• TASK BRIEF: Only the lines from the one with "Instruction: Select the" through the end of the material below belong in the reply; transcribe them exactly.

• DATA TO PROCESS:
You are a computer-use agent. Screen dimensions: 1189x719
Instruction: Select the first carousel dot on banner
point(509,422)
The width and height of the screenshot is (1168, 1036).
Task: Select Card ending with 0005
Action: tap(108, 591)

• ANSWER TO THIS EXERCISE:
Instruction: Select the first carousel dot on banner
point(509,422)
The width and height of the screenshot is (1168, 1036).
Task: Select Card ending with 0005
Action: tap(108, 591)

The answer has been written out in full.